RECORDS SUPPLIED:
————————

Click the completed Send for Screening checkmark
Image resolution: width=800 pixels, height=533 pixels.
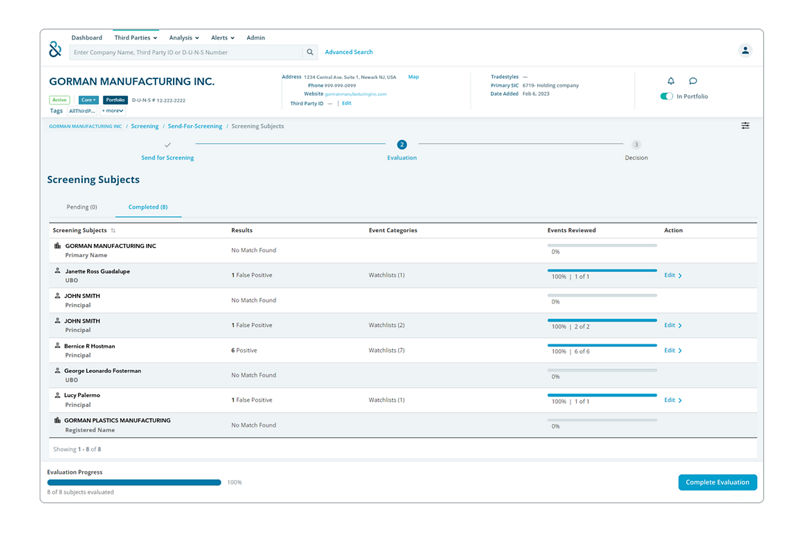point(167,145)
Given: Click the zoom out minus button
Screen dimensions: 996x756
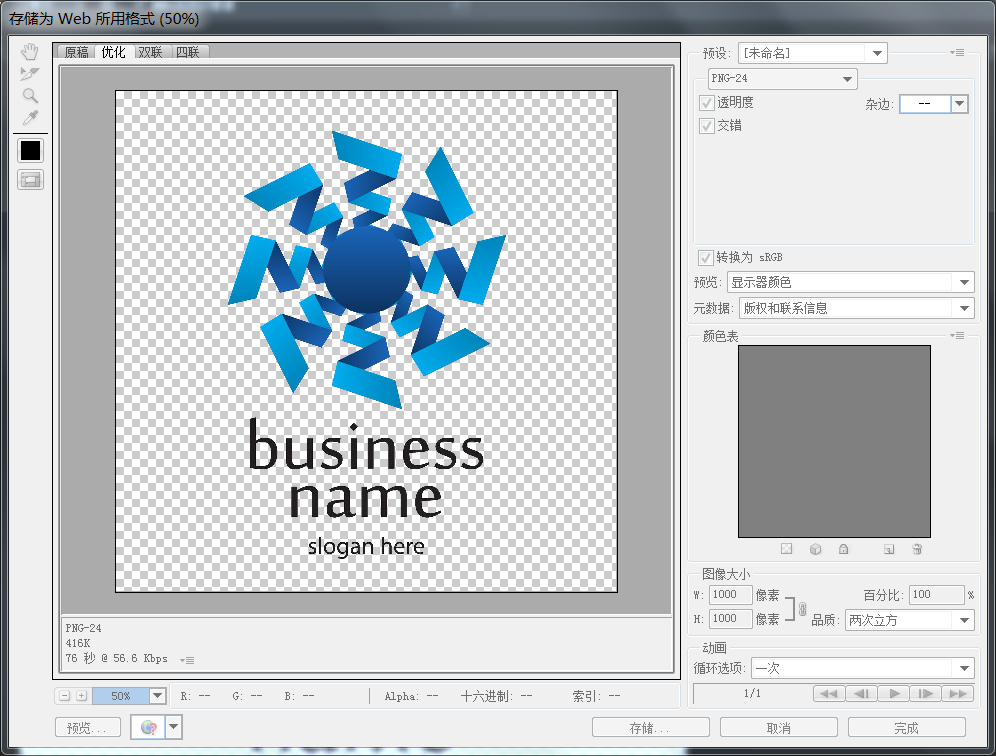Looking at the screenshot, I should [65, 696].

————————

ABOUT THIS EXERCISE: Every line above needs to be written out again as it stands. Pictures do not belong in the copy.

SOLUTION FOR THIS EXERCISE:
Click the completed Send for Screening checkmark
Image resolution: width=800 pixels, height=533 pixels.
point(167,145)
Given: Click the zoom out minus button
Screen dimensions: 996x756
Looking at the screenshot, I should [65, 696].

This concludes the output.